Faillite, d’abord, de la culture dite de renaissance et du progrès, avec la perversion des idéologies rationalistes, nationalistes, socialistes et modernistes, la domination de la pensée unique, le viol systématique des consciences et le culte des chefs. Faillite de la construction de la nation ensuite, avec la mainmise sur l’État, le totalitarisme, l’arbitraire politique et juridique, l’omniprésence des forces de répression, l’annihilation des libertés fondamentales – tout ce qui fait l’impasse sur la réalisation de l’idée de citoyenneté, d’individualité, de participation et de solidarité sociale. Faillite enfin des projets d’industrialisation et d’enracinement de la science et de la technologie, sur lesquels se fondait l’espoir dans le progrès matériel, l’insertion sociale et l’intégration nouvelle à l’économie internationale. L’extension de la base sociale de l’islamisme, la radicalisation de ses revendications procèdent de ces blocages qui affectent les systèmes sociétaux et leurs fondements idéologiques, politiques et sociaux.
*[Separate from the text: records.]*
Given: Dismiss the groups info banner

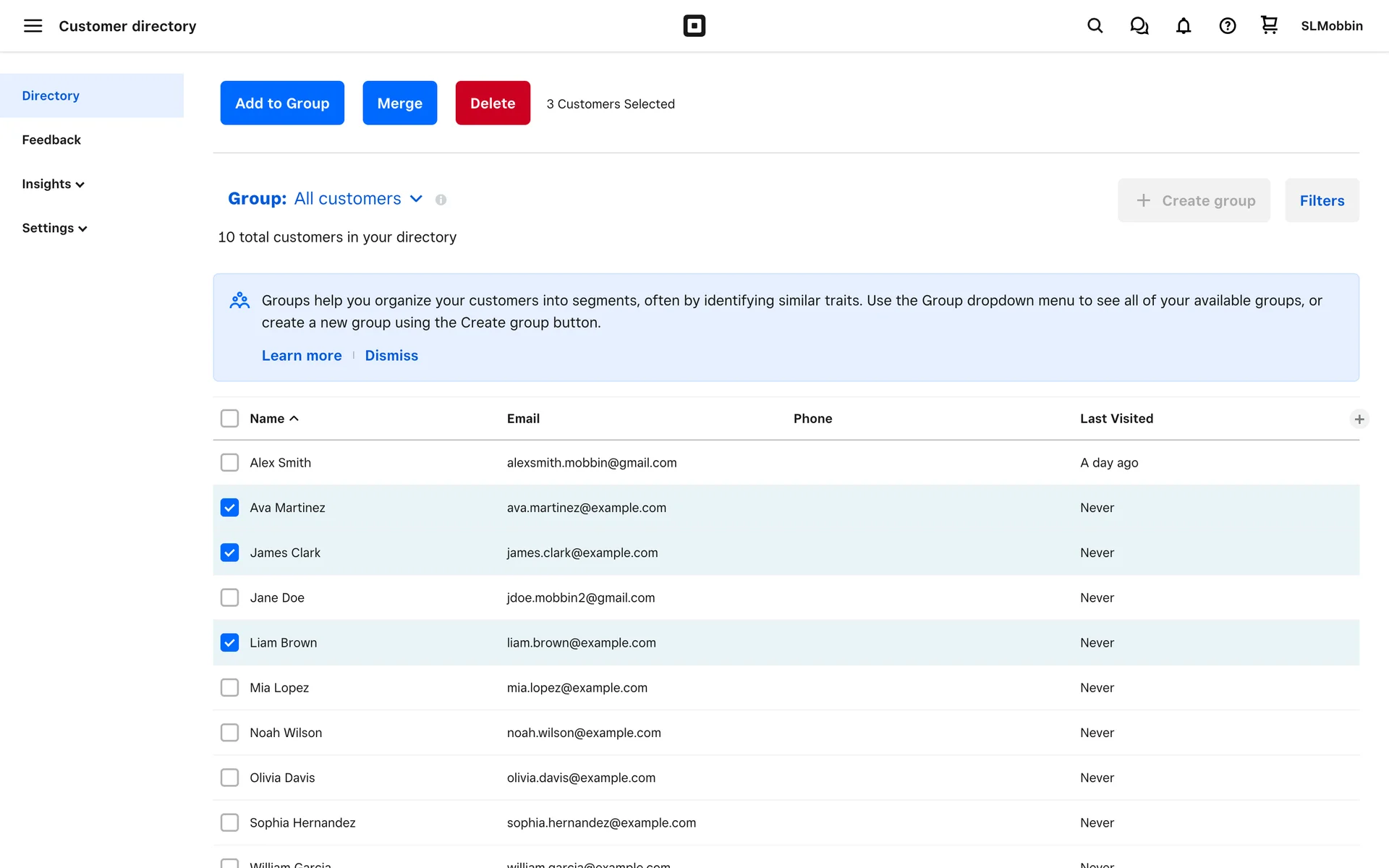Looking at the screenshot, I should [x=391, y=356].
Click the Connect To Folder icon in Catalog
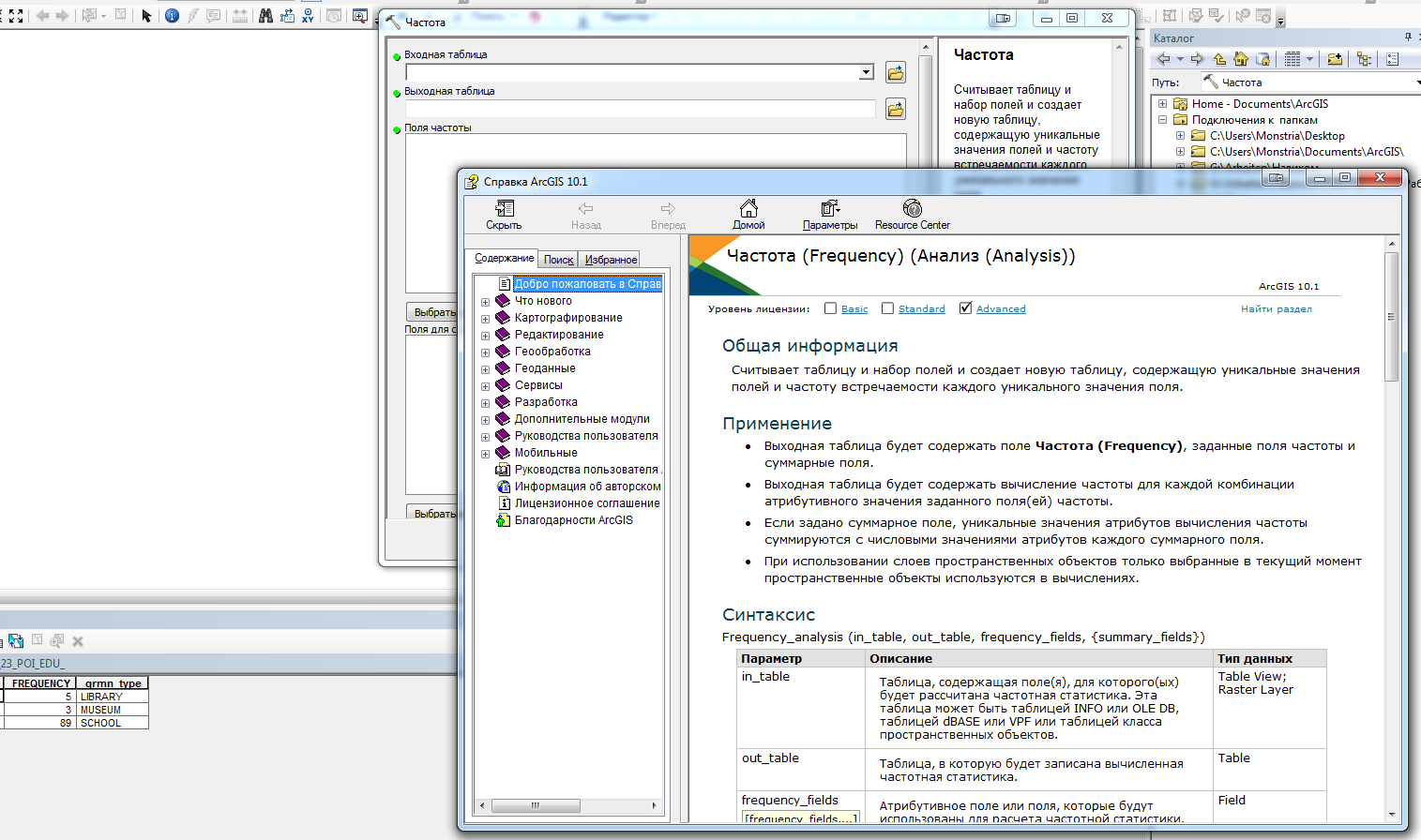The width and height of the screenshot is (1421, 840). pos(1334,59)
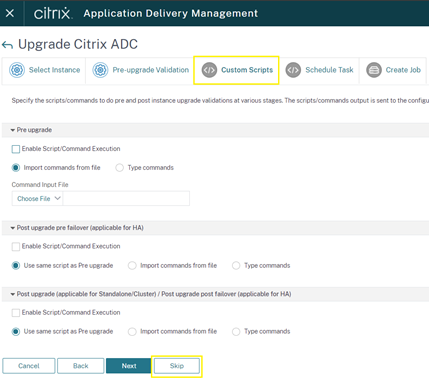Click the Create Job stack icon

(374, 70)

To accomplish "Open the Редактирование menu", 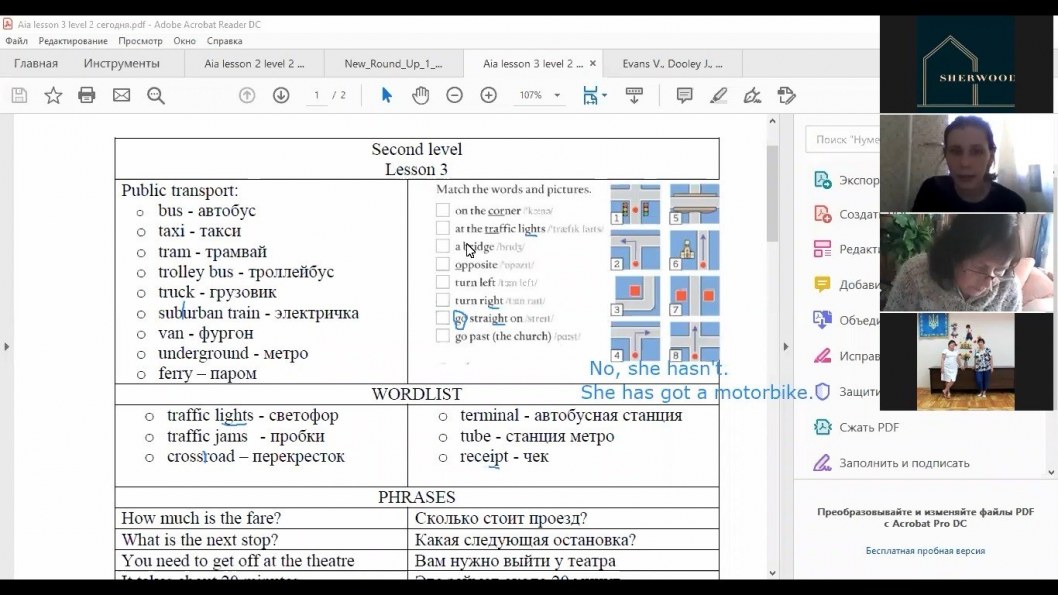I will (x=73, y=41).
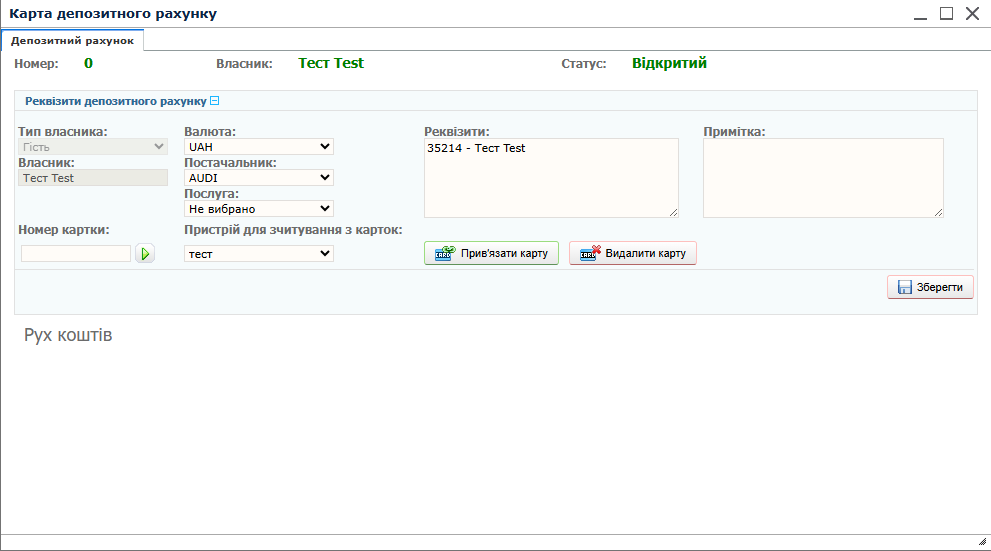This screenshot has height=551, width=991.
Task: Click inside the Примітка text area
Action: (822, 178)
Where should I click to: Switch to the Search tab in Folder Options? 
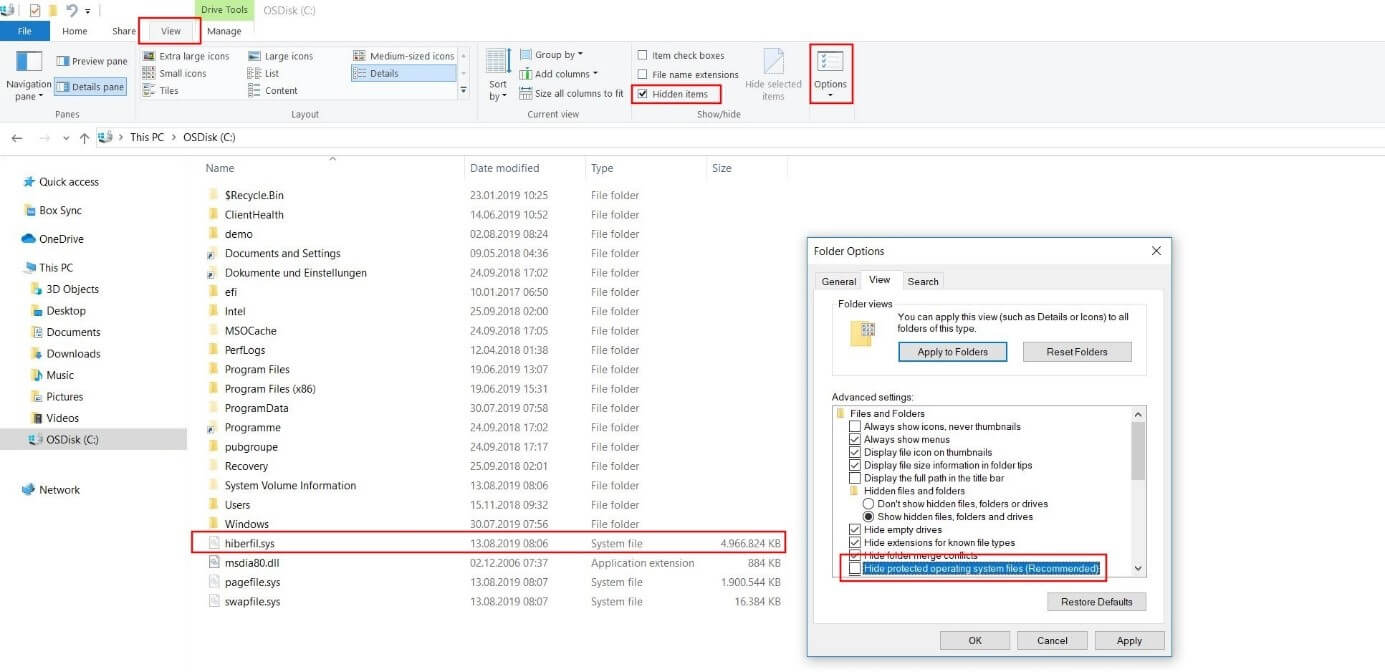[x=922, y=281]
Ces ruptures apparaissent comme le résultat de politiques réfléchies, adoptées par des équipes au pouvoir, d’un ordre international dominé par un système économique et traversé par des stratégies rivales et multiples qui ne laissent aucune société à l’abri des dynamiques globales.

 

 Pour relativiser ce constat actuel, historiquement daté et explicable par l’histoire des deux derniers siècles, je voudrais conclure en donnant la parole à Maxime Rodinson (1978 : 65) qui rappelle que, à l’âge des Lumières, l’islam était « regardé comme une religion rationnelle, éloignée des dogmes chrétiens les plus opposés à la raison, admettant un minimum de conceptions mythiques et de rites mystiques (minimum sans doute nécessaire, pense-t-on, pour recueillir l’adhésion des masses), conciliant l’appel à une vie morale avec un respect raisonnable des exigences du corps, des sens, de la vie sociale. En somme, c’est une religion toute proche du déisme que professent la plupart des Aufklärer ».